People who don’t own a particular object underestimate how attached they would be to it and how much money they would need to part with it. This empathy gap has obvious implications for money managers, says HSBC’s Adco Leung. Money managers are in a cold state in calm or benign markets; lulled into complacency. They leave more positions unhedged and underestimate how much they might be affected by peer pressure when market sentiment turns sour.
On the flip side, managers will be in a hot state when volatility erupts; fear causes them to hedge reactively and to overtrade, not appreciating just how much their hot emotional state is impacting their decisions.
This is echoed by Montier. In calm markets you might say you will sell a stock when it reaches $x or if it ever has a profit warning. "However, when the stock reaches $x or has a profit warning, we suddenly find our decisions are very different from the ones we set out to implement." Obviously, the hot-cold empathy gap also affects ordinary investors. In 2015, US firm Wealthfront examined cases of clients who closed their accounts during down markets. Before they opened their accounts fewer than 5 per cent had said they would sell their entire portfolio if markets suffered a correction and almost half said they would add more funds. Saying you will be greedy when others are fearful is easier said than done, says Morgan Housel of the Collaborative Fund, because we underestimate how much our views and goals change when markets fall apart.
If you imagine how you’d respond to stocks falling 30 per cent, you picture a world where everything is like it is now except stock valuations, which are 30 per cent cheaper, says Housel. However, downturns don’t happen in isolation.
Preservation
“The reason stocks might fall 30 per cent is because big groups of people, companies, and politicians screwed something up, and their screw-ups might sap my confidence in our ability to recover,” writes Housel. “So my investment priorities might shift from growth to preservation.”
It is, Housel cautions, “difficult to contextualise this mental shift” when all is well and you’re in a calm, cold state. What can investors do to mitigate against this unfortunate tendency?

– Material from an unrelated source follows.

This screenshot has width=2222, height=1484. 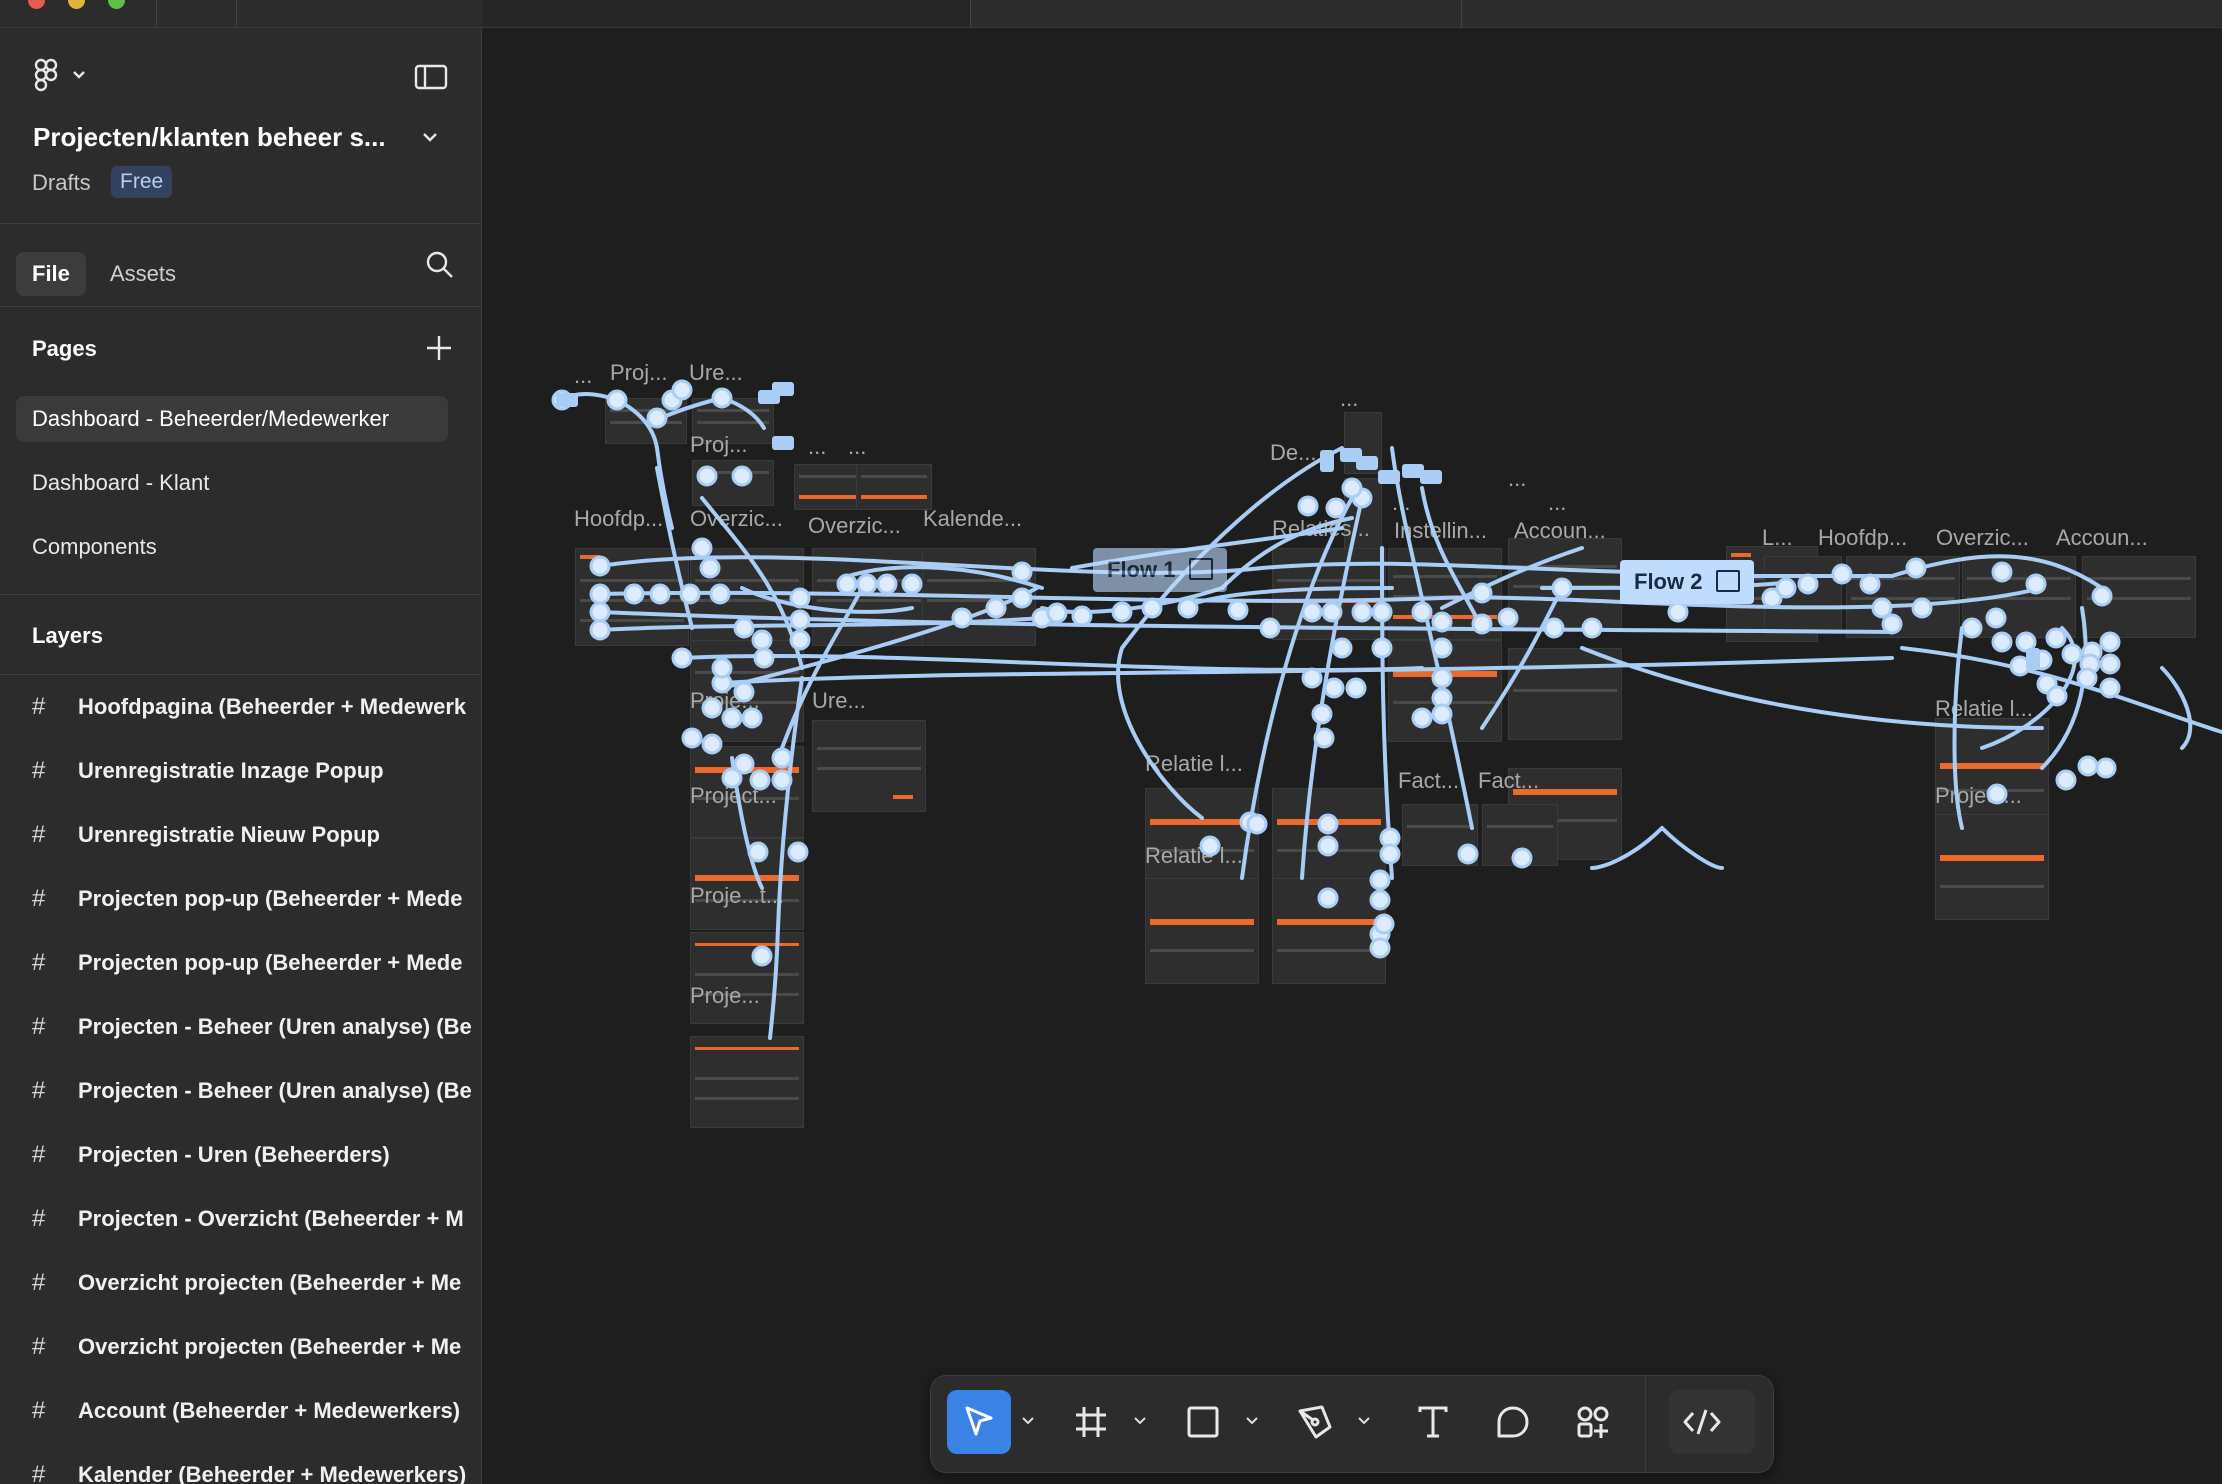 I want to click on text-tool, so click(x=1433, y=1422).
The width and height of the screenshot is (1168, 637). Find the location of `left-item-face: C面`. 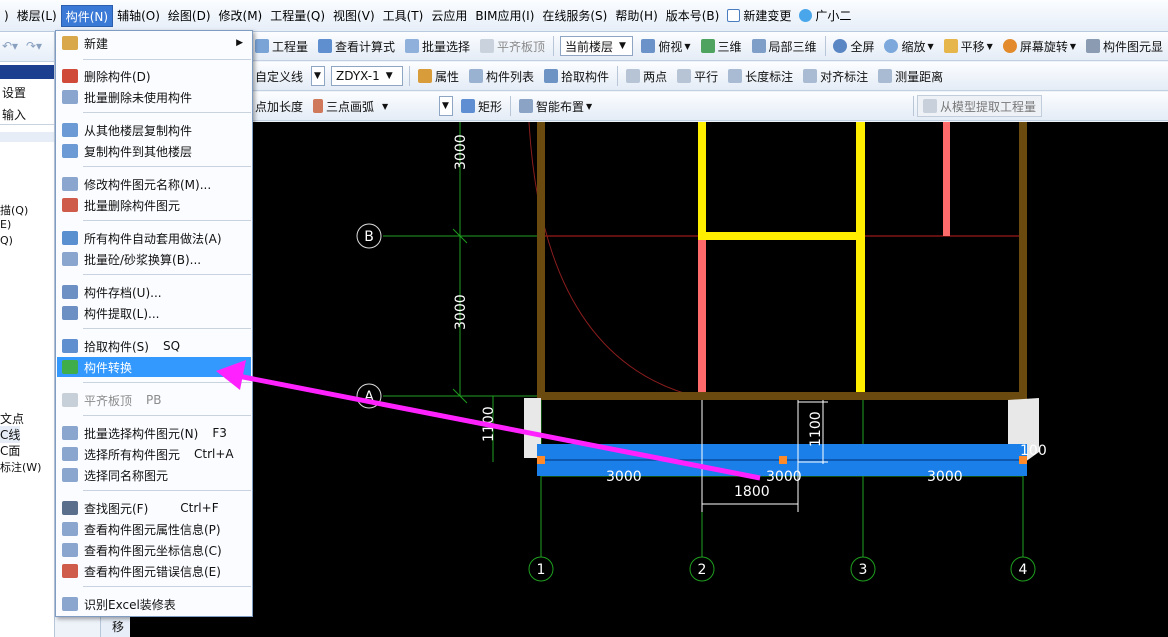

Farnam Street blogger Shane Parrish, who is something of a guru to many on Wall Street, advocates the use of decision journals where you track your mood as well as your thoughts. Taking a quick pause to note if you are in a hot or cold state as you make a decision can make a difference over time, he says.
Nobel economist Richard Thaler and Dan Ariely both recommend investors minimise how often they look at their portfolio. Some investors may be conflicted by the idea of imposing limits on their own freedom of choice but it may well guard against bad decisions, says Ariely.
That is echoed by James Montier, who recommends investors “prepare, plan and pre-commit to a strategy”. Having “simple but non-negotiable precommitment style trading rules” – for example, a rule that you must sell a stock once it has a profit warning – “removes the conflict of an empathy gap by removing the possibility of a choice”. Still, the hot-cold empathy gap is “far harder to overturn” than other biases, says Montier. Indeed, one under-appreciated lesson from the research is that we should be more understanding towards bad decisions – whether made by oneself or by others – made in hot emotional states.
Historic average
Morgan Housel holds the “unpopular view” that most of us underestimate the extent to which we would have behaved similarly to those who got caught up in the housing bubble that led to the 2008 global financial crisis.
“ ‘Housing prices in relation to median incomes are now above their historic average and typically mean revert’, is a statistic,” says Housel. “‘Jim just made $300,000 flipping homes and can now retire early and his wife thinks he’s amazing’ is a story.” That story has a strong emotional pull. Resisting those emotions, trying to cool down when you’re in a hot state, is trickier than we like to think.